DealLawyers.com Blog

November 28, 2007

“Walk Away” Numbers

Another gem from Mark Borges’ Blog: Following my post last month concerning the difference between the estimated total compensation that an executive will receive when he or she leaves a company (the so-called “walk away” number) and what’s required by Item 402(j), I found Ira Kay and Mike Kesner’s presentation at the “4th Annual Executive Compensation Conference” (the panel on “Fixing Post-Retirement and Severance Arrangements”) to be quite interesting.

As I pointed out, most of the estimated payment and benefit amounts that are being reported in proxy statements only show severance and accelerated equity award numbers. They leave out vested equity awards, SERP’s and other retirement benefits, and accumulated deferred compensation amounts (since the rules don’t ask for amounts that were payable to a named executive officer whether he or she terminated employment or not).

Ira and Mike presented a couple of helpful charts that demonstrate how the true “walk away” number can be calculated. These charts also can serve as a template for constructing a severance and change-in-control table for purposes of Item 402(j) (as we now know, while tabular disclosure of estimated payments and benefits isn’t required under Item 402(j), the Staff has expressed a strong preference for this form of disclosure). So if you’re thinking about enhancing this disclosure in 2008, their materials (which are available on CompensationStandards.com) would be a good place to start.

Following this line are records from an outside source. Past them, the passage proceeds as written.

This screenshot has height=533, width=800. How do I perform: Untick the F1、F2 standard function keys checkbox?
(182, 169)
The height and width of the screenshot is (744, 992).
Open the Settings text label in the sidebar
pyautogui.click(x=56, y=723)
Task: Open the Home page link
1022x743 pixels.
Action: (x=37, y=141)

One last point: I’ve seen a number of compensation committees begin to rethink their severance and change-in-control arrangements (or, at least, the policies that will govern future arrangements) once they’ve developed an appreciation for the magnitude of the amounts potentially payable to their executives. In this vein, Ira Kay has put together a helpful list of recommendations to consider when restructuring outstanding agreements or updating severance policies that you should consider (for example: adding a “sunset” provision to severance agreements). This can also be found in the materials from his session.